A dental crown is a tooth-shaped “cap” that is placed over a tooth — to cover the tooth to restore its shape and size, strength, and improve its appearance.
The crowns, when cemented into place, fully encase the entire visible portion of a tooth that lies at and above the gum line.
It usually takes 2 appointments for a crown to be made following the initial consultation. An x ray will usually be taken prior to the treatment starting.
The tooth is ‘numbed’ using local anaesthetic and then prepared by reducing the tooth by 2-3 mm following the original contours of the tooth, not a small peg shape as historically prepared teeth were.
Impressions or scans are done of the tooth and the opposite arch to make sure both the fit and bite of the crown is perfect. A shade will be taken to ensure a great match to the rest of the teeth.
A temporary crown is made at this appointment which will be in place for 1 – 2 weeks. This is designed to be removed easily so it is important to be careful to avoid hard, sticky foods or flossing around the temporary for this interim patch.

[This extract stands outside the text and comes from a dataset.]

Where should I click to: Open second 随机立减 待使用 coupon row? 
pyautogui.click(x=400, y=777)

The second appointment will be much shorter and may involve numbing. The temporary will be lifted off and the new permanent crown tried in to make sure it fits and looks perfect. When both the dentist and patient are happy the permanent crown is cemented in place with an incredibly strong cement. It is highly unlikely it will ever de bond.

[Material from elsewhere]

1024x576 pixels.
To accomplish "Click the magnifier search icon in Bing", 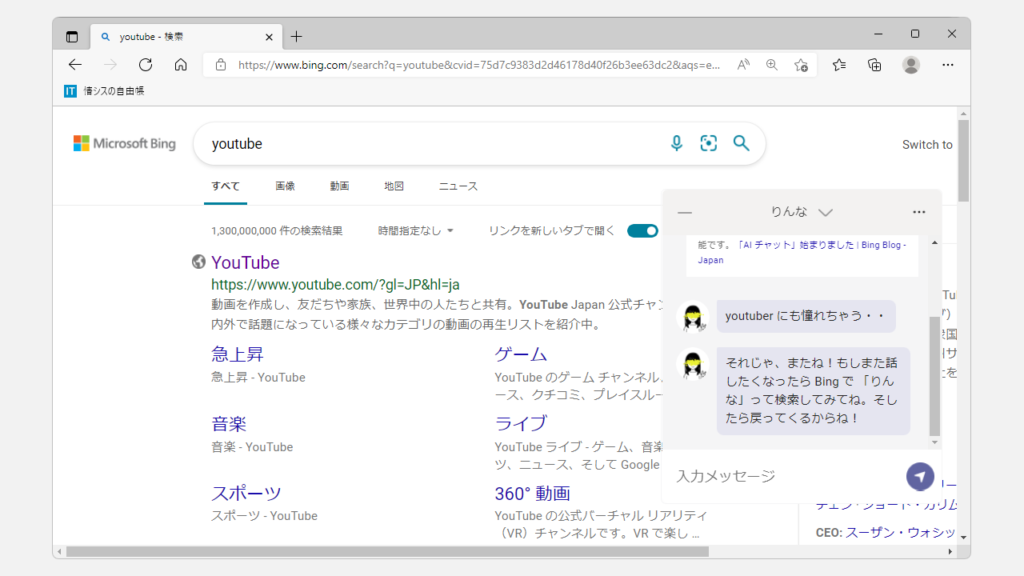I will [741, 144].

With scanning and 3D printing technology crowns are now made of scientifically advanced materials. The 2 main materials we use at Gwynne Dental are Zirconia and eMax.
These are special type of crowns made from lithium disilicate material. These crowns are made from a single block of this material which makes it a high strength crown free from imperfections. Lithium disilicate is known for its superior strength and appealing aesthetics as a restorative crown material. E-max crowns are slightly translucent and hence come closest to matching your teeth colour. This property has made it a great choice for crown restoration in front teeth.
Zirconia is the ceramic form of zirconium and is closely related to titanium. It is tooth coloured, strong yet a lightweight ceramic with fantastic bio-compatibility. It is stronger than emax but not quite as aesthetic. We use it in posterior teeth where strength is required.
The only risk of having a crown placed on a ‘live’ tooth is that the tooth becomes non vital. This can cause discomfort and require the tooth to be root filled. It is best not to root fill (root canal treatment) the tooth first unless it is necessary as a ‘live’ tooth is stronger.
Bridges are made from the same materials and act to close a missing tooth gap. They do this by crowning adjacent teeth and attaching the ‘false’ pontic tooth to the crowns which ultimately support it. This takes 2 appointments as per crowning a tooth and has a very similar process.